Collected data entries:
>>>>

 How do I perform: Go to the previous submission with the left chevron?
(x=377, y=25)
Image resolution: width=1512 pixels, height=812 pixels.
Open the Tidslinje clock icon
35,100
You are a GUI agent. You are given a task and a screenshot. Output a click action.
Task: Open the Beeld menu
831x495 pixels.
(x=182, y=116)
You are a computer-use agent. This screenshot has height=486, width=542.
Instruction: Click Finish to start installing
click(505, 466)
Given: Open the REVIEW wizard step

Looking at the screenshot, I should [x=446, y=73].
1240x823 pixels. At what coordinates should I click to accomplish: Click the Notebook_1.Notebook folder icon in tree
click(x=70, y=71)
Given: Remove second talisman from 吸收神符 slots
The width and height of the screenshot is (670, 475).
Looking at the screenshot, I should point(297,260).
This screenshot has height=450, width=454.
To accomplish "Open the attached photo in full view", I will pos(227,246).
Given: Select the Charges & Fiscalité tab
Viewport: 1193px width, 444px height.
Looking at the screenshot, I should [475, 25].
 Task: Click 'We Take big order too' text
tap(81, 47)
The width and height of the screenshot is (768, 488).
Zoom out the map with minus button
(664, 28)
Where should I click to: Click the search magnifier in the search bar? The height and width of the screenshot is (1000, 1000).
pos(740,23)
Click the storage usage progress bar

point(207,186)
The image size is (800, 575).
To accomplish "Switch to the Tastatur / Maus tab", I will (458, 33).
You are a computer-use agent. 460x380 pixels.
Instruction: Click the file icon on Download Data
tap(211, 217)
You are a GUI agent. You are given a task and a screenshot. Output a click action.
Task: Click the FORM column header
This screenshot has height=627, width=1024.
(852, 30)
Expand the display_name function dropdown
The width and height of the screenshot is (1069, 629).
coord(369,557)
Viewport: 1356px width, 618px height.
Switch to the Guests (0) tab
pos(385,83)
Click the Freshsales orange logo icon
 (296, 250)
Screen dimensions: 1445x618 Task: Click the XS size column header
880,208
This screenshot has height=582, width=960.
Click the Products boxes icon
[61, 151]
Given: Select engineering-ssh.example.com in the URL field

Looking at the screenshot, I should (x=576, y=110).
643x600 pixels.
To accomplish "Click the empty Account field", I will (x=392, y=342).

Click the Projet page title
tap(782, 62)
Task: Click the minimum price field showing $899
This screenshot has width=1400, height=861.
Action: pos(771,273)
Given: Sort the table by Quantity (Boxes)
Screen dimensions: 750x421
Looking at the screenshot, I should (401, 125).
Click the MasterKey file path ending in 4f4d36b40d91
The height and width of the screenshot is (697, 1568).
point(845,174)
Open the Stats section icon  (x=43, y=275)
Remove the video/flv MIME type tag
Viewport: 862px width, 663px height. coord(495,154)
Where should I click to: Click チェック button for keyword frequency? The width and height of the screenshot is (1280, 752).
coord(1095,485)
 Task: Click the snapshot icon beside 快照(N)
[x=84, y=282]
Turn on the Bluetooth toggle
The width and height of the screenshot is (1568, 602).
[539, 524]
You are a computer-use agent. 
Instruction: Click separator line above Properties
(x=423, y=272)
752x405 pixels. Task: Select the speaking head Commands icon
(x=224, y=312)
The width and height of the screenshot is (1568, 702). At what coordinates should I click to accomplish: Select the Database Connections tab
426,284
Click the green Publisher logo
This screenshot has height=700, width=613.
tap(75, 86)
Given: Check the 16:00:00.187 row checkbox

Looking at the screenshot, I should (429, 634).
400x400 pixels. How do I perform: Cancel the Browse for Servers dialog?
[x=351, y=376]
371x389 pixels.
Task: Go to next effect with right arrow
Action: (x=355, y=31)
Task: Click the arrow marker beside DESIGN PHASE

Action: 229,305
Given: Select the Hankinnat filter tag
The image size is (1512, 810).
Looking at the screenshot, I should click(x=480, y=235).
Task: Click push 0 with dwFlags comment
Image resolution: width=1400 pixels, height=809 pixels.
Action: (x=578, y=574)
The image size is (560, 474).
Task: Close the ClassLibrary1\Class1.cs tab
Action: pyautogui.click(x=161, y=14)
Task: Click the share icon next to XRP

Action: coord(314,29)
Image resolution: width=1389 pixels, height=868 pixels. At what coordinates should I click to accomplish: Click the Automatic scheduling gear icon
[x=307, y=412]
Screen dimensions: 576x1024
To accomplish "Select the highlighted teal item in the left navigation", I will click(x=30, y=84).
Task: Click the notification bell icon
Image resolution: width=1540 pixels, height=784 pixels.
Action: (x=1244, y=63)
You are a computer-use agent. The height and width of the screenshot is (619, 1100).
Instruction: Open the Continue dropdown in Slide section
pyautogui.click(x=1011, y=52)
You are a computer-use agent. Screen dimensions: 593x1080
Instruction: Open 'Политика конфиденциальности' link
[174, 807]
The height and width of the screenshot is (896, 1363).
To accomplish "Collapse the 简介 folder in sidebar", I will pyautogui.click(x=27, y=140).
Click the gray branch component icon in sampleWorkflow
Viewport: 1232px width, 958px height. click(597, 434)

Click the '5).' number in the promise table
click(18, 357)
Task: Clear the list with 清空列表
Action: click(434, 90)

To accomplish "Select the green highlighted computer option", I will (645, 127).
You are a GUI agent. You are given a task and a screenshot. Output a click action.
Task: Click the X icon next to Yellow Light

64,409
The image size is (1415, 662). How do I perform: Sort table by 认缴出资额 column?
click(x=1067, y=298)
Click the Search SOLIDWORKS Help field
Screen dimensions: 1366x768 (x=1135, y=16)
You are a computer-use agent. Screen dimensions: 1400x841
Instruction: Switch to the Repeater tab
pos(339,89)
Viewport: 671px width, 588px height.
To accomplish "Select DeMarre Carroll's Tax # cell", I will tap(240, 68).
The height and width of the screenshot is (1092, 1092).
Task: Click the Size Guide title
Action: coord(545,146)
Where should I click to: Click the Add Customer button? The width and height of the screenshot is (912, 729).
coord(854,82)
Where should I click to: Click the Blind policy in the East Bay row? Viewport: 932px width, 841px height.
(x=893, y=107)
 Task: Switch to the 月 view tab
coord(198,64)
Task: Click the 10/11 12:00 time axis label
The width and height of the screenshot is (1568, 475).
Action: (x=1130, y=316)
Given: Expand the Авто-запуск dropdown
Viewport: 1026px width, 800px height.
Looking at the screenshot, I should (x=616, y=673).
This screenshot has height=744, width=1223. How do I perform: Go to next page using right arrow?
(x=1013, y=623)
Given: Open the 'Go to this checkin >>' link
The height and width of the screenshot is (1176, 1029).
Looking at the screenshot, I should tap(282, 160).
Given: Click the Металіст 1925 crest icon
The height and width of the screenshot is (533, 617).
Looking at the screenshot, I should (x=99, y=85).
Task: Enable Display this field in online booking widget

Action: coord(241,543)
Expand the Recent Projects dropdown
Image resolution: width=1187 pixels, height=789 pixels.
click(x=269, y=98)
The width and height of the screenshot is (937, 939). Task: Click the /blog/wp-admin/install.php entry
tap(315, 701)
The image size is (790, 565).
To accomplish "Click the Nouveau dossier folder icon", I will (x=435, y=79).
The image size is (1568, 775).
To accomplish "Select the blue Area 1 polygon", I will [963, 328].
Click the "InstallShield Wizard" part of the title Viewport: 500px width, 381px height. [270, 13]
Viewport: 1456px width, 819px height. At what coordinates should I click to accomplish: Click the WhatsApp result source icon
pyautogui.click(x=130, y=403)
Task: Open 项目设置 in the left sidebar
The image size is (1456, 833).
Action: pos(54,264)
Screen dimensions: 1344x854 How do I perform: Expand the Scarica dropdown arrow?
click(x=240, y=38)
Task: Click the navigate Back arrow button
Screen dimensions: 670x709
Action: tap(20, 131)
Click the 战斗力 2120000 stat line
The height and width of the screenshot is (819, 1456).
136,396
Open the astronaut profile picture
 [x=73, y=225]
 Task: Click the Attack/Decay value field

<<<<

**Problem requirements:** In the lines from the one containing "Given: Open the REVIEW wizard step" through the one containing "click(x=70, y=71)", replace "wizard" with "setup". Write out only those lines, changing nothing else.

**Finished exercise:**
Given: Open the REVIEW setup step

Looking at the screenshot, I should [x=446, y=73].
1240x823 pixels. At what coordinates should I click to accomplish: Click the Notebook_1.Notebook folder icon in tree
click(x=70, y=71)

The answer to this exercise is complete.